All misrepresentations are considered civil offenses and are dealt with in civil court. In the case of innocent misrepresentation, if found to be valid, the solution is to simply pretend the contract or transaction never happened. If an item is purchased due to innocent misrepresentation, it is simply returned for a refund.
Attorneys can help when dealing with any type of misrepresentation, because it is not always easy to find out of the mistake was innocent or intentional. A business lawyer who is experienced in this type of case can be a be a big benefit to you, especially since each state has specific laws that apply to this situation.
In a fraudulent misrepresentation, a party makes a false claim regarding a contract or transaction but knows it isn't true. For example, if a person is selling a car and knows there is a problem with the transmission, yet advertises it in perfect mechanical condition, they have committed fraudulent misrepresentation.

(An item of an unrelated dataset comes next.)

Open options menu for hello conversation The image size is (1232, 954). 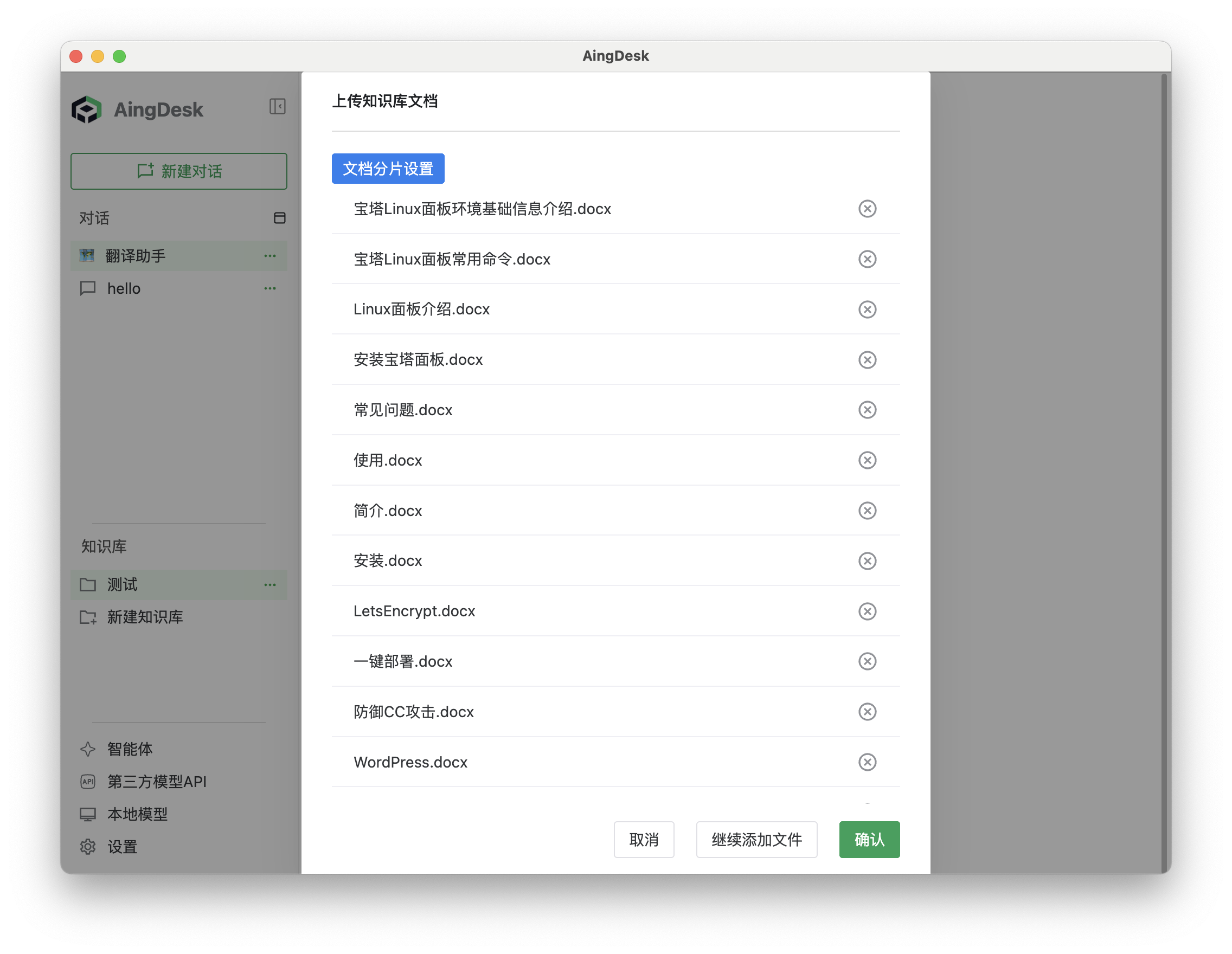pos(270,288)
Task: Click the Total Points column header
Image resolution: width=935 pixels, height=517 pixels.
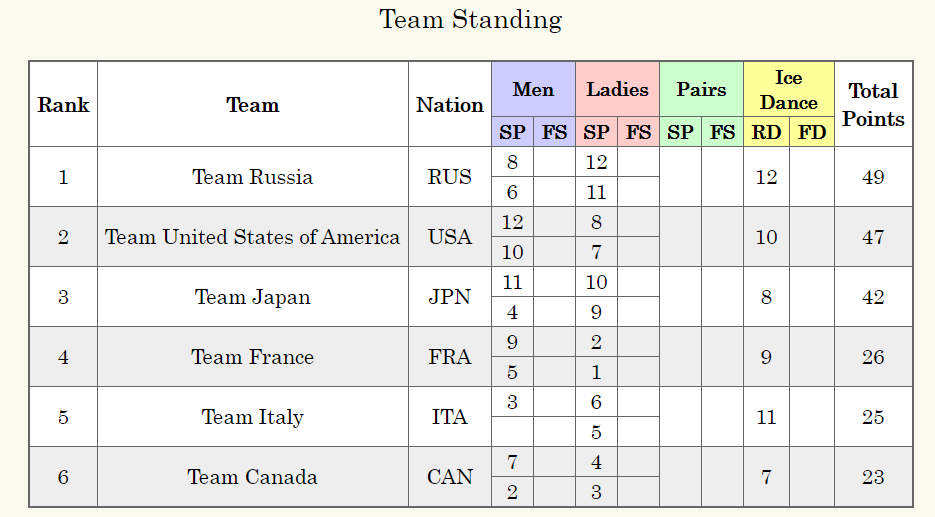Action: tap(873, 105)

Just like an innocent misrepresentation, a fraudulent misrepresentation is valid if the other party depends upon the false claim in order to decide whether or not to proceed with the transaction.
There may be situations in which a party makes a false claim in a contract or transaction, but is not aware of its falsehood — but unlike an innocent representation, that party should have taken the initiative to find out before making a statement about the item.
For example, if a real estate agent is selling a property that has a major defect such as damage to the foundation, the owner may have told the agent that nothing is wrong with the house. The agent has a responsibility to make sure the owner is telling the truth before representing the house as being free of defects to potential buyers. This would be considered negligent misrepresentation.
Related to misrepresentation is a term called “duress,” which means that one party is pressured to enter into a contract by means of threats. For example, economic duress occurs when one party makes threats to the other party that they will damage their property or otherwise cause them financial loss unless that individual agrees to sign a contract. If this sort of duress is found to exist, the contract will be considered void in a court of law.
Undue Influence is similar to duress. It occurs when one party has power over another person and uses it as a means of negotiating a contract. Some of the most common conditions under which this occurs are with the elderly, disabled, or anyone who is isolated and vulnerable.
For example, an elderly person at a nursing home may be the victim of undue influence if a representative of the facility requires them to sign a contract to pay extra or give up their personal property in exchange for special treatment or other privileges.